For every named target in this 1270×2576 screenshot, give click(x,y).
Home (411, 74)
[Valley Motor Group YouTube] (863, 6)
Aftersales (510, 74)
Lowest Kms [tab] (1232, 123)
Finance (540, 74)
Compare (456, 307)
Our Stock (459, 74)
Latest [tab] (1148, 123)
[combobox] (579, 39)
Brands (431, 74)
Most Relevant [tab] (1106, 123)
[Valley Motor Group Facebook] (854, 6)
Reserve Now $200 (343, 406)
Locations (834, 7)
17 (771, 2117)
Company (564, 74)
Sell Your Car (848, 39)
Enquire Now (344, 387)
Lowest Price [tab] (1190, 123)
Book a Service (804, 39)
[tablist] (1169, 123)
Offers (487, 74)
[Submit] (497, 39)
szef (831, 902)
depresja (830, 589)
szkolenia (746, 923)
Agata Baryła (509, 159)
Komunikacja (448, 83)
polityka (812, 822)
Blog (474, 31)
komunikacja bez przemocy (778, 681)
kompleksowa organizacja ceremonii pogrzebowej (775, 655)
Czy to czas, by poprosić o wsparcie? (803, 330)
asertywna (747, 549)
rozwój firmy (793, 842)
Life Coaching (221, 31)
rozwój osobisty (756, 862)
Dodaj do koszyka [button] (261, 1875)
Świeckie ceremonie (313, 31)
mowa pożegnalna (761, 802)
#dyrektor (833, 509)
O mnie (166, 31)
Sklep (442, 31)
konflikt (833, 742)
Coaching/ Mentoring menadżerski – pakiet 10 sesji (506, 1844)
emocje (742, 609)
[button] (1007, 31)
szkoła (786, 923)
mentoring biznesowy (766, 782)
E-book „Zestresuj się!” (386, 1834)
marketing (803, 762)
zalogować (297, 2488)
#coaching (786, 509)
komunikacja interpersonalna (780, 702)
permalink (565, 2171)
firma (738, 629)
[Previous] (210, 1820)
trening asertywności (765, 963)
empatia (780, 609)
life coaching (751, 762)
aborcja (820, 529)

▶ Assignment
The required output is the complete set of records, reproduced exactly.

▶ Written response
For every named target in this 1270×2576 screenshot, give click(x,y).
Home (411, 74)
[Valley Motor Group YouTube] (863, 6)
Aftersales (510, 74)
Lowest Kms [tab] (1232, 123)
Finance (540, 74)
Compare (456, 307)
Our Stock (459, 74)
Latest [tab] (1148, 123)
[combobox] (579, 39)
Brands (431, 74)
Most Relevant [tab] (1106, 123)
[Valley Motor Group Facebook] (854, 6)
Reserve Now $200 (343, 406)
Locations (834, 7)
17 (771, 2117)
Company (564, 74)
Sell Your Car (848, 39)
Enquire Now (344, 387)
Lowest Price [tab] (1190, 123)
Book a Service (804, 39)
[tablist] (1169, 123)
Offers (487, 74)
[Submit] (497, 39)
szef (831, 902)
depresja (830, 589)
szkolenia (746, 923)
Agata Baryła (509, 159)
Komunikacja (448, 83)
polityka (812, 822)
Blog (474, 31)
komunikacja bez przemocy (778, 681)
kompleksowa organizacja ceremonii pogrzebowej (775, 655)
Czy to czas, by poprosić o wsparcie? (803, 330)
asertywna (747, 549)
rozwój firmy (793, 842)
Life Coaching (221, 31)
rozwój osobisty (756, 862)
Dodaj do koszyka [button] (261, 1875)
Świeckie ceremonie (313, 31)
mowa pożegnalna (761, 802)
#dyrektor (833, 509)
O mnie (166, 31)
Sklep (442, 31)
konflikt (833, 742)
Coaching/ Mentoring menadżerski – pakiet 10 sesji (506, 1844)
emocje (742, 609)
[button] (1007, 31)
szkoła (786, 923)
mentoring biznesowy (766, 782)
E-book „Zestresuj się!” (386, 1834)
marketing (803, 762)
zalogować (297, 2488)
#coaching (786, 509)
komunikacja interpersonalna (780, 702)
permalink (565, 2171)
firma (738, 629)
[Previous] (210, 1820)
trening asertywności (765, 963)
empatia (780, 609)
life coaching (751, 762)
aborcja (820, 529)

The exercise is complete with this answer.